The death sparked criticism from a judge who said there was a lack of risk assessment at the company following the “shocking and avoidable accident” which killed the 36-year-old man.
Kryzystof Sontowski was crushed between a lorry and the wall of a docking bay as workers manoeuvred it so that the rear of the vehicle was in in the correct position.
To get it into the exact position the 36-year-old had been jumping up and down on the back of the lorry in an attempt to get the dock leveller, which helps spread the weight of the vehicle, to properly line up.
The shipping company admitted to two breaches of the Health and Safety at Work Act and was today fined by Judge Francis Sheridan, sitting at Aylesbury Crown Court.
Judge Sheridan was critical of the fact that no risk assessments for what to do if the dock leveller was not in place properly.
He said: “Similar problems had occurred in the past and alarm bells should have been ringing.
“That is the central failing in this case.

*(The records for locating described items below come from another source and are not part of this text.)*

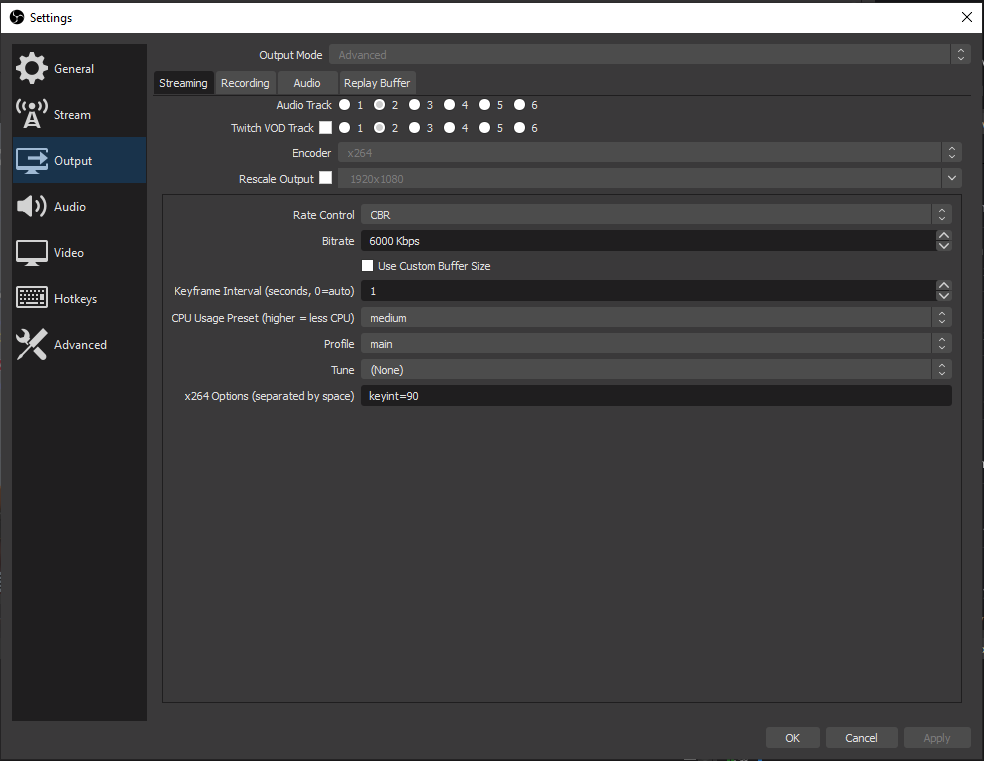Open the Replay Buffer tab
The image size is (984, 761).
(377, 82)
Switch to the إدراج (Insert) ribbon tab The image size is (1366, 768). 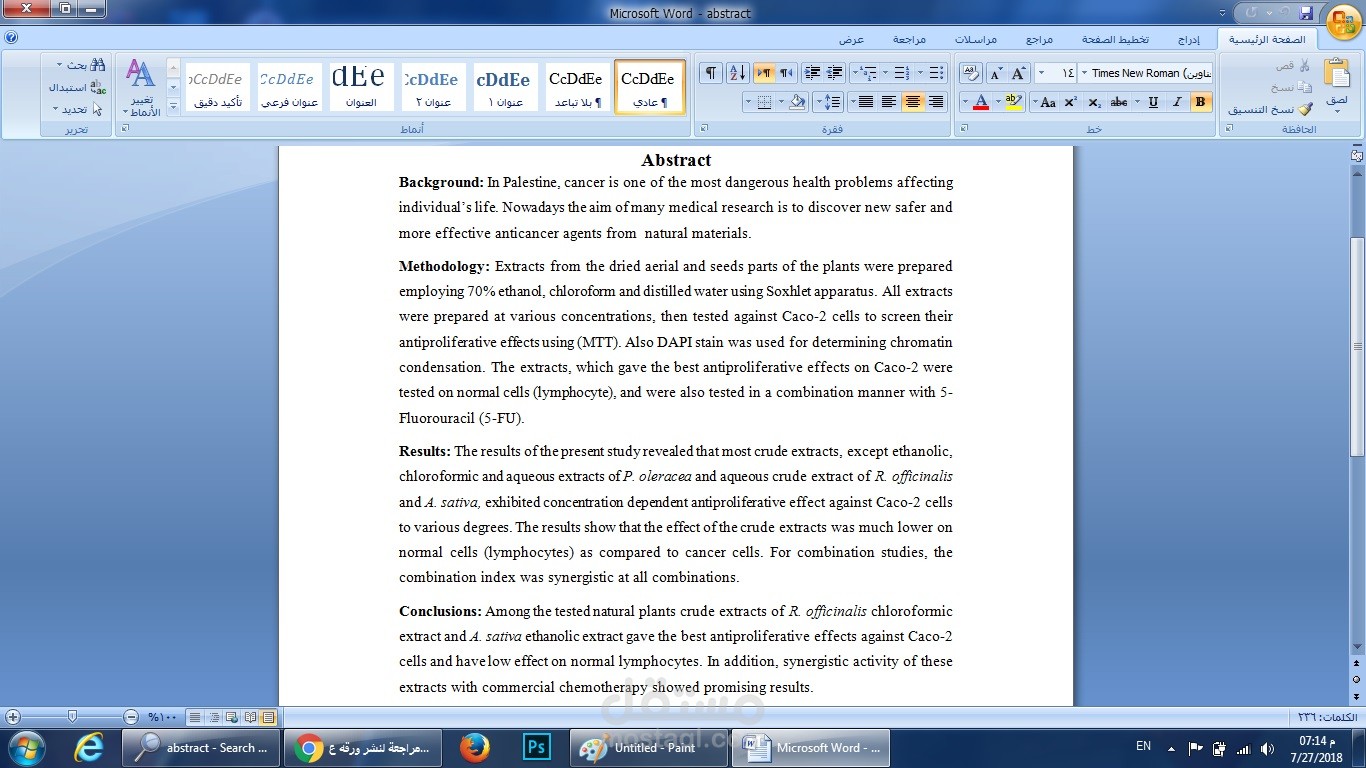tap(1187, 40)
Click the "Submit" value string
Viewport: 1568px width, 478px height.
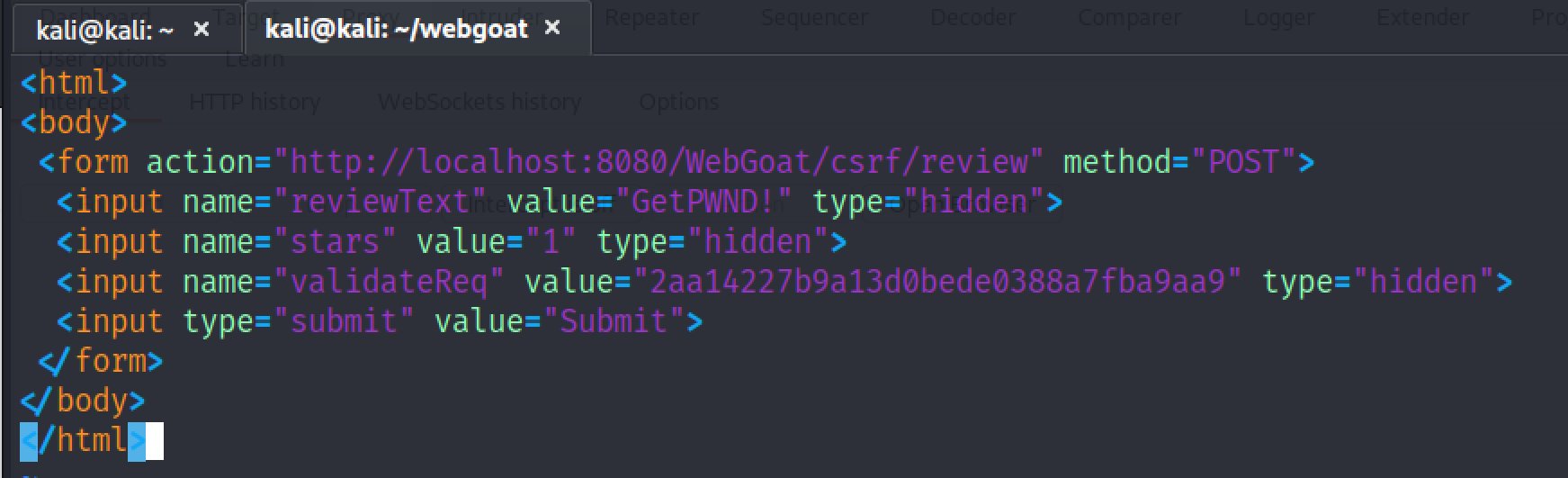click(x=613, y=321)
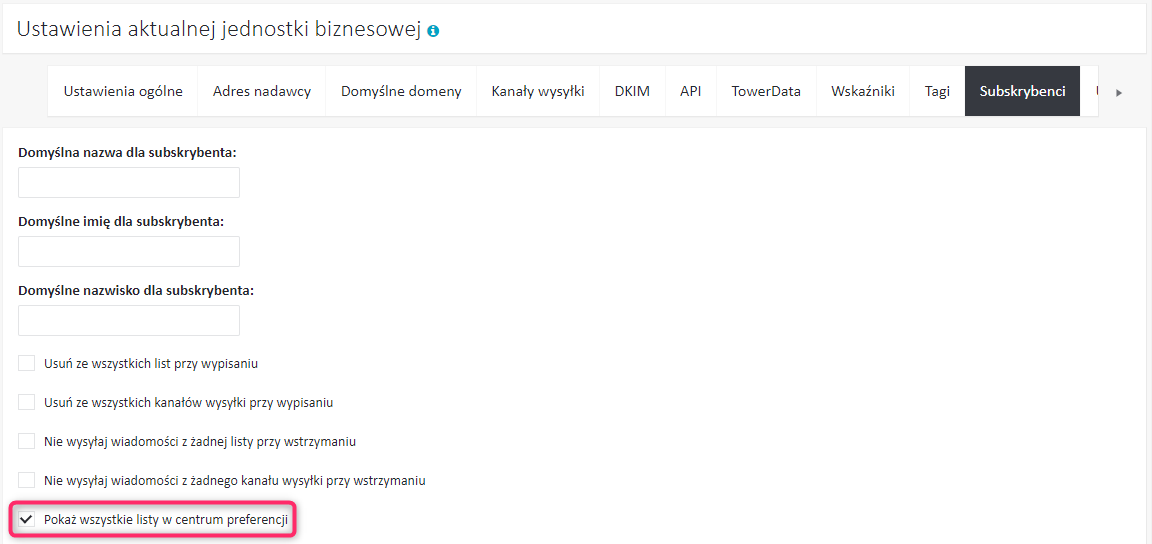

There was no way to deal with situations such as this.”
Police and an air ambulance were called to the depot at Snelshall on the morning of February 26, 2015, but Mr Sontowski was declared dead at the scene as a result of unsurvivable head injuries.
The driver of the lorry which was involved in the accident was rocking it back and forth as his colleague was jumping up and down when he became crushed between the lorry and a wall.
Judge Sheridan said: “Staff at the depot did what they could to help the driver, he is still recovering and still receiving counselling.
“Mr Sontowski jumped up and down on the back of the lorry to release the load.
“The accident occurred because there was no risk assessment done. It was wrong that the system had been allowed to develop.
“The alarm bells really really should have been ringing and not left to staff jumping up and down to right the equipment.
“This was a dreadful and avoidable accident.
“They communicated by looking at mirrors. There was no other way to communicate.”
However, the judge also praised the shipping firm for the fact that it paid all of the funeral costs for Mr Sontowski and allowed his colleagues the time off to go to the funeral.
Judge Sheridan praised DHL for their response to the matters, saying: “DHL have taken this matter extremely seriously and they understand fully their health and safety responsibility.
“This is the first major blot on their record and I hope their last,” he said.
“The company had a good record and has behaved properly to the family.
“They haven’t sought to save the chiefs by shooting the Indians.”
DHL were fined £2 million and ordered to pay £100,000 costs as a number of senior members of the company attended the hearing. The case was taken to court by Milton Keynes Borough Council’s Health and Safety department.
A civil suit brought by the family had been settled out of court.
A spokesman for DHL said today: “DHL takes its responsibilities as an employer extremely seriously. We accept the judge’s findings and the fine handed down.
“Once again we offer our sincere condolences to Mr Sontowski’s family and repeat that the safety of our colleagues and the public remains paramount to the company.”